C’est que Catherine Dorion considère que le rôle de l’artiste est de « faire remonter le ‟sentiˮ dans la conscience collective », selon le titre de la conférence, et qu’il ne peut y arriver qu’en apprenant à questionner, à secouer les multiples grammaires qui encadrent nos vies, nos habitudes, nos façons de vivre et nos façons de penser, nos interactions sociales, nos relations familiales, amoureuses et sexuelles, nos codes religieux et moraux ou politiques, notre vision du travail et de la réussite, etc. L’artiste est moins là pour proposer de nouvelles règles que pour remettre en question ce qui existe afin qu’au-delà de l’évidence supposée des multiples codes qui nous forment, nous déforment et nous enferment, nous puissions être à l’écoute des murmures de nos dissonances.
S’il serait vain de chercher des solutions en observant de nouvelles règles, c’est que, explique la conférencière, nous souffririons d’une hypertrophie des règles qui encadrent nos vies. En effet, dans le monde immensément complexe de la société de masse (occidentale et mondiale), l’ensemble de règles auxquelles nous nous référons est si vaste, si complexe, si multiple, si omniprésent, qu’elles deviennent aussi oppressantes que structurantes.
Ainsi, l’individu contemporain s’aliène à force de chercher à assimiler tous les « il faut » que lui assène le monde actuel.

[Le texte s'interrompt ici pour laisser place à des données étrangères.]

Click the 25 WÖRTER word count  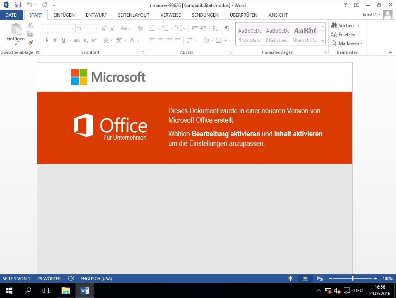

Pire, si nous cherchons à changer le monde, nous en répliquons souvent la forme oppressante et déprimante à travers la recherche de nouvelles règles et nous nous convainquons nous-mêmes que c’est ce qu’il nous faut.
Que faire alors? Est-il simplement question de fouiller nos émotions, notre « senti » privé et de s’exprimer en enfant enragé contre un système ressenti comme inique? N’y a-t-il pas là un danger que la rage légitime que l’on peut éprouver contre l’injustice s’épuise en un vain cri, ou pire qu’elle se détourne vers les sirènes antisystèmes de l’extrême droite?
Désirer ce qui n’est pas encore
Pour la conférencière, c’est là que l’artiste doit jouer son rôle. D’abord à l’écoute de l’inconfort qu’il voit poindre en lui face aux structures et aux règles existantes, l’artiste peut produire une œuvre qui est susceptible de provoquer chez les récepteurs une « résonance », qui soulèvera leur propre « magma » intérieur, qui leur arrachera un « Oui ! C’est ÇA que je sentais, que je vis ! Il faut que tu voies ça ! » Cet élan peut faire émerger de nouveaux possibles si suffisamment de gens partagent ce sentiment, ce désir pour ce qui n’est pas encore. Nulle garantie cependant que le processus fonctionnera. Mais pour faire naître demain, il faut d’abord faire naître le désir, et on ne peut voir apparaître ce désir en recourant à des arguments abstraits, à des promesses de nouvelles règles, mais en faisant émerger la force de notre refus de ce qui est et l’espoir de ce qui peut être. C’est par la recherche de cette « résonance » que l’on dépasse le simple cri dans la nuit et, comme cette « résonance » est partage, qu’elle vise à faire s’élever les voix à l’unisson, elle est aux antipodes du tintamarre de l’extrême droite qui vise à noyer les voix de l’Autre sous celles, tonitruantes et discordantes, de ses leaders.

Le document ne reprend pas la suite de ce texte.